What you return should be each line of the data containing the string "sidebar".

··· Records provided ···

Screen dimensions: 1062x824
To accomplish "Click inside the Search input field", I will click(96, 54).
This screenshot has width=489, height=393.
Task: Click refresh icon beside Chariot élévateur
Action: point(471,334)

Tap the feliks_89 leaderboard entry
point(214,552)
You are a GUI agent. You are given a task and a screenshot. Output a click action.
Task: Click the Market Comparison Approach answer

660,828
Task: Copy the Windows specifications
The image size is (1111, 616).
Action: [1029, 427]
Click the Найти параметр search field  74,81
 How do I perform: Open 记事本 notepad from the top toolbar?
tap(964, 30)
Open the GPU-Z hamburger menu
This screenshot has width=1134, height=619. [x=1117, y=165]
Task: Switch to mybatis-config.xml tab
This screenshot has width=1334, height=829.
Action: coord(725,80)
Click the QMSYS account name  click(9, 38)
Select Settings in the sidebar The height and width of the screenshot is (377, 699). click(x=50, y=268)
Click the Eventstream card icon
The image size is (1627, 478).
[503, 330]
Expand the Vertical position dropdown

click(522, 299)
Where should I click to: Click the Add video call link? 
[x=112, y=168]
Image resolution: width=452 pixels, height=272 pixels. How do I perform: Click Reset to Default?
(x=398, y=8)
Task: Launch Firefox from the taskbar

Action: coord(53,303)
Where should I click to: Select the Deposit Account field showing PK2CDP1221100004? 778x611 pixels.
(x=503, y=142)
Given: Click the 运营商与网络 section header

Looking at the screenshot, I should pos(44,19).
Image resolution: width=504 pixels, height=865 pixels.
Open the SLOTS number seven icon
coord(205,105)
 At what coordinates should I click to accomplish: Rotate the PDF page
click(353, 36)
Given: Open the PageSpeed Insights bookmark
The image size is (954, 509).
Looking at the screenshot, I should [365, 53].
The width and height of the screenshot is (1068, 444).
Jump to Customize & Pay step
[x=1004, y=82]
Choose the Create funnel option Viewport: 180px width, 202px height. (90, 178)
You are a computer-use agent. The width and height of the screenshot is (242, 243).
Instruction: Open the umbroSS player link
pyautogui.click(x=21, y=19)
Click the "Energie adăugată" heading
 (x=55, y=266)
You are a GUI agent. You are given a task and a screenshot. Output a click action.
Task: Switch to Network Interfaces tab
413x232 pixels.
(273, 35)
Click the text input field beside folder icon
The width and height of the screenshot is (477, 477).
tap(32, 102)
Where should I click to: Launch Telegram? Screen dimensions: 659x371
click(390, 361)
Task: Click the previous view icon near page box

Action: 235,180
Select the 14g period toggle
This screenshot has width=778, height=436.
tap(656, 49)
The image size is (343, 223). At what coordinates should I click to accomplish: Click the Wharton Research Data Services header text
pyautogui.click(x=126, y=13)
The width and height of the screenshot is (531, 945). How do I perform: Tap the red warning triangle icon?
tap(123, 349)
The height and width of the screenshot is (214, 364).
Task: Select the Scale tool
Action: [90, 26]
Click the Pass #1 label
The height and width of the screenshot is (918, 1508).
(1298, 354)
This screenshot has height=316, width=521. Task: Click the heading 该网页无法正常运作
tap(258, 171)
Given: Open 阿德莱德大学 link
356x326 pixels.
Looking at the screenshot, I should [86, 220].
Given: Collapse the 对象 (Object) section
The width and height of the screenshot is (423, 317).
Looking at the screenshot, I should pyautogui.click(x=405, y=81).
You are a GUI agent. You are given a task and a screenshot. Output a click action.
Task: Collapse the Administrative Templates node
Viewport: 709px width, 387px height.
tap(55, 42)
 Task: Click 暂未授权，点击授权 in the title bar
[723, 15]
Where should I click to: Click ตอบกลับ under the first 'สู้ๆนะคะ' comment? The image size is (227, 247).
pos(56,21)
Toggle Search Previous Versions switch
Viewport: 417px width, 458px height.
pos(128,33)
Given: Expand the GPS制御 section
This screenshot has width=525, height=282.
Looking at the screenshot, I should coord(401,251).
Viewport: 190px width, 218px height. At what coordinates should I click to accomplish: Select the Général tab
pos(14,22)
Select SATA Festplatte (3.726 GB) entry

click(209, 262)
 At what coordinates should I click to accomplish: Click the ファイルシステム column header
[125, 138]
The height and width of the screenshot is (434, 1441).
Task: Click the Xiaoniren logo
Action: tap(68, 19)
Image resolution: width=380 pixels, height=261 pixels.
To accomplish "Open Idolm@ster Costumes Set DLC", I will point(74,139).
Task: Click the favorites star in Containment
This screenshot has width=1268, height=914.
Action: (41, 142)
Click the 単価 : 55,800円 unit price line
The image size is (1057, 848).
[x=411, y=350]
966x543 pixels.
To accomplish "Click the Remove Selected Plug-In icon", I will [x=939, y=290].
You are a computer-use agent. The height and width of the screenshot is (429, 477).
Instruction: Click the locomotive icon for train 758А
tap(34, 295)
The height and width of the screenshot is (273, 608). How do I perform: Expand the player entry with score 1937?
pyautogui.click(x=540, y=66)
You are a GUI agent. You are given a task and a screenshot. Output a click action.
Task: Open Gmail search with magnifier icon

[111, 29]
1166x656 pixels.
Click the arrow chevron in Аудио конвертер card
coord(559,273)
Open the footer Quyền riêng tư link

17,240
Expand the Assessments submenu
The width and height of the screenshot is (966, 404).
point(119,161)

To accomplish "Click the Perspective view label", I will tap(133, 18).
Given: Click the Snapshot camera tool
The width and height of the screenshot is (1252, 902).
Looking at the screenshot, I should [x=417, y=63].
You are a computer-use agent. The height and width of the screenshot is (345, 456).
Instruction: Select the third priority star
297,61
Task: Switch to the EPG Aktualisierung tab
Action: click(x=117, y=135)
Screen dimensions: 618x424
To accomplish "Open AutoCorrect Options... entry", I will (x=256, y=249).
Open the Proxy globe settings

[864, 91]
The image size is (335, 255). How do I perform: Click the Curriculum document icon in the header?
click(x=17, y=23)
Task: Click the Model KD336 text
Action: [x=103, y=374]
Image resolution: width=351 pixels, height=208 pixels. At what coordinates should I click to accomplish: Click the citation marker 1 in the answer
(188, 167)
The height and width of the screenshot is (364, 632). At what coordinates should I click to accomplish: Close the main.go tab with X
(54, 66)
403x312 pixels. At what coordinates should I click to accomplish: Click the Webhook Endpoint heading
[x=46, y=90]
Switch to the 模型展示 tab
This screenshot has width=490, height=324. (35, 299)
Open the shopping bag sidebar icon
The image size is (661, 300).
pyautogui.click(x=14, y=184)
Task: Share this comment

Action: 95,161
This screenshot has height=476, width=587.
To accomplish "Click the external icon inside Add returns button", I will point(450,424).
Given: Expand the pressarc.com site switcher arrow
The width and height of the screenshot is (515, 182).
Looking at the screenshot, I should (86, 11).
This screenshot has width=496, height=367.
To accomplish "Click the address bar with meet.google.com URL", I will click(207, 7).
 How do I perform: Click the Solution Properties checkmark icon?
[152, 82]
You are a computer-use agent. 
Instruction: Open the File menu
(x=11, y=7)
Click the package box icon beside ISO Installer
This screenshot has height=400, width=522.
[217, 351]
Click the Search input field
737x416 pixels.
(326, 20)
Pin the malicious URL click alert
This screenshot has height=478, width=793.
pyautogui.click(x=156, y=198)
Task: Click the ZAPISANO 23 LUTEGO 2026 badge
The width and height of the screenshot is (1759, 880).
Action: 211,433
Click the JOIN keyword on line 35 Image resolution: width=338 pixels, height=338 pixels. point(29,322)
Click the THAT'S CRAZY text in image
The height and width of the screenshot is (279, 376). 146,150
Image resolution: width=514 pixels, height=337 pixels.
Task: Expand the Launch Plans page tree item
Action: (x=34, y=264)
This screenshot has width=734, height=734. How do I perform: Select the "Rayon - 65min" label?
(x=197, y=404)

···

▶ _Response to this task_:
Select Settings in the sidebar The height and width of the screenshot is (377, 699). click(x=50, y=268)
Open the shopping bag sidebar icon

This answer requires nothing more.